As described in the writeup above, if a node does not have any outgoing edges, we say that the client of our PageRank algorithm simply visits a new page at random. So, in our calculation of I, we need to sum up the I values of all nodes that have no outgoing edges, and then divide that probability by the number of nodes. That is our starting point with New_I, corresponding to the cases where we jump randomly to a node when the node that we're currently visiting has no outgoing links.

The code is in src/Pagerank-5-Use-Zero-Cols.cpp. Here's the new code, which is in Find_I():

    p = 0;
    for (i = 0; i < Adj.size(); i++) {
      if (Adj[i].size() == 0) p += I[i];
    }
    p /= (double) I.size();

    New_I.clear();
    New_I.resize(I.size(), p);

When we run in on the simple graph in G2.txt, we get the expected output.
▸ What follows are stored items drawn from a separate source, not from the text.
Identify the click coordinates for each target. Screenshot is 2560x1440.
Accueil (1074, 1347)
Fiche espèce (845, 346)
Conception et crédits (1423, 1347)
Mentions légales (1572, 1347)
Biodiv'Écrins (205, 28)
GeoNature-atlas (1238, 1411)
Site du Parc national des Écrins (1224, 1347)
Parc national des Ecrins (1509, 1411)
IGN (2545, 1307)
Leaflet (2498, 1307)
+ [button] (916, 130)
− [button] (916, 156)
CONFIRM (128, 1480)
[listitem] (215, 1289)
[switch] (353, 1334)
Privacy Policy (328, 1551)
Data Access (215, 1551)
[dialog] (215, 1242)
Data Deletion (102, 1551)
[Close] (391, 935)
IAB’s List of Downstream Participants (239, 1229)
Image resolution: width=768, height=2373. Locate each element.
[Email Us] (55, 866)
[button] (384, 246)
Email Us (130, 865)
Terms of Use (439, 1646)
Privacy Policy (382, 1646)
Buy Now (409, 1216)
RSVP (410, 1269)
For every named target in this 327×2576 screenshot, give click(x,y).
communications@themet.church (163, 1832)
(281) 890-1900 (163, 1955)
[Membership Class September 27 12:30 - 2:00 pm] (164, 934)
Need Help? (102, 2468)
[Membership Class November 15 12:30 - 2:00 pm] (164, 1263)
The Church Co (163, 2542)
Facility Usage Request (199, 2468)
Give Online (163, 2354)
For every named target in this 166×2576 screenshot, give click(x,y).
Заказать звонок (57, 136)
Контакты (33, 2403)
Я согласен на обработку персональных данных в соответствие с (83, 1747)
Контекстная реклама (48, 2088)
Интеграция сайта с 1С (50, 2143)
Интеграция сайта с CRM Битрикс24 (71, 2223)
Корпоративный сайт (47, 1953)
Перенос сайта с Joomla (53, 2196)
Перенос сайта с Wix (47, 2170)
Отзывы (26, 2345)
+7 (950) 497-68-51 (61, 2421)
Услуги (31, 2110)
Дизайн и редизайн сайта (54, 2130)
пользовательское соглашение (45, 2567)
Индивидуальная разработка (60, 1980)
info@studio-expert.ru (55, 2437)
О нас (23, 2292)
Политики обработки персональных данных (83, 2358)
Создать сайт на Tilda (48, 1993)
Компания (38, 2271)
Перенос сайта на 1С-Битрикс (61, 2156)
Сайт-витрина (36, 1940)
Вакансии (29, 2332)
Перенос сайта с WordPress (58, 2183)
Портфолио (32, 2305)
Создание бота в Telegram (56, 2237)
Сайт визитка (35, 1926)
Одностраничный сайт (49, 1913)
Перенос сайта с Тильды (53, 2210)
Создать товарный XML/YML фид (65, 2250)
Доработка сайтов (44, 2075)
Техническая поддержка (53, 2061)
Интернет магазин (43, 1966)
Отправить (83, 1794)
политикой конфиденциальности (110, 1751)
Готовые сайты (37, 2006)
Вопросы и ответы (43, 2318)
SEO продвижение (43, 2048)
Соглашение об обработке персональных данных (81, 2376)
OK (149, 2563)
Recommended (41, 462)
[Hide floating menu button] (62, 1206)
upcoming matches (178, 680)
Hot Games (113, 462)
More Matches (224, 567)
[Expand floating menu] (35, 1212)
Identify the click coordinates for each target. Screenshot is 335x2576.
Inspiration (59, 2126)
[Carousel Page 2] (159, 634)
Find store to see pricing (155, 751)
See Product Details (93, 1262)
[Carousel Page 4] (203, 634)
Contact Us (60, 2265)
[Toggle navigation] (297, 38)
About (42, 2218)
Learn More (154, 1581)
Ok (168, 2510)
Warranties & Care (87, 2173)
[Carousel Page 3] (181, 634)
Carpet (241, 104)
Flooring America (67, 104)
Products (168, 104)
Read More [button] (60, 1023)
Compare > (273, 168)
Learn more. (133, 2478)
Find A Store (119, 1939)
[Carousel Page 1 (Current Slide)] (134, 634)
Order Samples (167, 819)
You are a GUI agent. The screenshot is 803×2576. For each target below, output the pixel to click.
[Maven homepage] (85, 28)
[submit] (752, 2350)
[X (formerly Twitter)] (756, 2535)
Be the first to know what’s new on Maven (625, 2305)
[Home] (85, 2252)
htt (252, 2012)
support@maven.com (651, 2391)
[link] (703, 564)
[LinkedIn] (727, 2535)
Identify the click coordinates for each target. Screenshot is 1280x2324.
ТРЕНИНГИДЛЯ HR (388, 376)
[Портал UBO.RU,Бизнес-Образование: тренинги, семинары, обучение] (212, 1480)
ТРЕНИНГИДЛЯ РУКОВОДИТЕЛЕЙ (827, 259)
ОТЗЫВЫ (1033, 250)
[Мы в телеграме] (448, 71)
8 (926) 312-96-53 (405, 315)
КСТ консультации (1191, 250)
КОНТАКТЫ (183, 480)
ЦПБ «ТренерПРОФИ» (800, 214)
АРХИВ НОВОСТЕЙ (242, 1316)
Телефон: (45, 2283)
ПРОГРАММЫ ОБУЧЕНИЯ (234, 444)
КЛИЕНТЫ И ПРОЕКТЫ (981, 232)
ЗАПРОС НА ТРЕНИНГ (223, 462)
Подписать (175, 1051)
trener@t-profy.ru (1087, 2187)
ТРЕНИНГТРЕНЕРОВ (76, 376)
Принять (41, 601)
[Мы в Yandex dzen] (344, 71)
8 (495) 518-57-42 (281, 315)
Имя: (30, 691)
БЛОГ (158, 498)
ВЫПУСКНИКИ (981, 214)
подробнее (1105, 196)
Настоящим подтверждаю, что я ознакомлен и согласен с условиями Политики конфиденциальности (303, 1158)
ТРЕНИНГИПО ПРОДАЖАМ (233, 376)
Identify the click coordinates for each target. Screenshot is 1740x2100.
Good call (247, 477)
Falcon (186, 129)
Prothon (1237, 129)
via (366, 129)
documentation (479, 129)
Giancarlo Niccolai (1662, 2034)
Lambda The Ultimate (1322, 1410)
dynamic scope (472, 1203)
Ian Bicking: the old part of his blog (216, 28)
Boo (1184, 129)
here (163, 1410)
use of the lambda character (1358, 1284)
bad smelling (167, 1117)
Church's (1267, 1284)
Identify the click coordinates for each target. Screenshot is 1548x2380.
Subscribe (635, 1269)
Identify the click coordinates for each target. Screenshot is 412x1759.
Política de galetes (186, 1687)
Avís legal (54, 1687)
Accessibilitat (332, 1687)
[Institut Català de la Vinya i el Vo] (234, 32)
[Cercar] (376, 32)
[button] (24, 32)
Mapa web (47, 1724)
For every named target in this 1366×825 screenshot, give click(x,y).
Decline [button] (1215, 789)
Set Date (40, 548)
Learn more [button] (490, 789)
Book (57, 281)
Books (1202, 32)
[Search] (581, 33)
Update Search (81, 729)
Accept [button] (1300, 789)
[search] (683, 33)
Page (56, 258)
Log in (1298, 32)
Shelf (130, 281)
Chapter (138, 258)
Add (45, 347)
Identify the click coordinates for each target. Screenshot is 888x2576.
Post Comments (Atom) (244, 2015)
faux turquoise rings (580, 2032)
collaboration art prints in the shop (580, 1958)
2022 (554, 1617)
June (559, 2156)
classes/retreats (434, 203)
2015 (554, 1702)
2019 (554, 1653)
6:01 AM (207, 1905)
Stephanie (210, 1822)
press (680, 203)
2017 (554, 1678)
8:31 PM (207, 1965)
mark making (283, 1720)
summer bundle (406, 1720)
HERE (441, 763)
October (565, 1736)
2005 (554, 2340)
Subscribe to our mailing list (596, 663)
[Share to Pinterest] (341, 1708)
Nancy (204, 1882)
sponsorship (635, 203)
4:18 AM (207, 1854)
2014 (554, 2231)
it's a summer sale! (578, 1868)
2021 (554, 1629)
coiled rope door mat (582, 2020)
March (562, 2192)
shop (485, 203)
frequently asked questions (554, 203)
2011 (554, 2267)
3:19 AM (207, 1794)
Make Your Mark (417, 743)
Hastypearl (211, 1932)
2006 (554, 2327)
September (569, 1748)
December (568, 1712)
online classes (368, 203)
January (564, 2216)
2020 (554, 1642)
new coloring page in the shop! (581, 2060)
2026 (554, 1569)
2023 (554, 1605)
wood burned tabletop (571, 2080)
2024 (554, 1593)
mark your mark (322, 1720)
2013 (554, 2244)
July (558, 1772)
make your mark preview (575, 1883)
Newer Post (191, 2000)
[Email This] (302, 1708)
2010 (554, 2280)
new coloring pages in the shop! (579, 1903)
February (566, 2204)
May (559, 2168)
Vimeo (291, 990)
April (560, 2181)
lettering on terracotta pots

Here's the graph.

0 -> 1

And here's the output, which matches expectations.

UNIX> bin/Pagerank-5-Use-Zero-Cols < G2.txt
0.33333333 0
0.66666667 1
UNIX>

The Final Piece of the Puzzle - When We Simply Jump To A Random Link

The last part of PageRank is introducing a factor, α that specifies how often we follow links, and how often (1-α), that we simply go to a random site. The final program is in src/Pagerank-6-Do-Alpha.cpp, and here's the relevant code:

    p = (1 - alpha) / (double) I.size();    /* Scale by alpha */
    for (i = 0; i < I.size(); i++) {
      New_I[i] = (alpha * New_I[i]) + p;
    }

An interesting PageRank Calculation: Duplicate Bridge partnerships

After hacking up PageRank, I wanted to show a PageRank calculation that isn't a simple web-page traversal. Here's what I came up with. As you may or may not know, one of my hobbies is Duplicate Bridge, the card game. The Knoxville Duplicate Bridge group's web site is http://www.knoxbridge.org/, and as you can see from the "Clubs" link, you can play bridge on any day of the week in Knoxville or Maryville. The results of these games are posted online, in the "Results" tab, and these files can be a nice source of data.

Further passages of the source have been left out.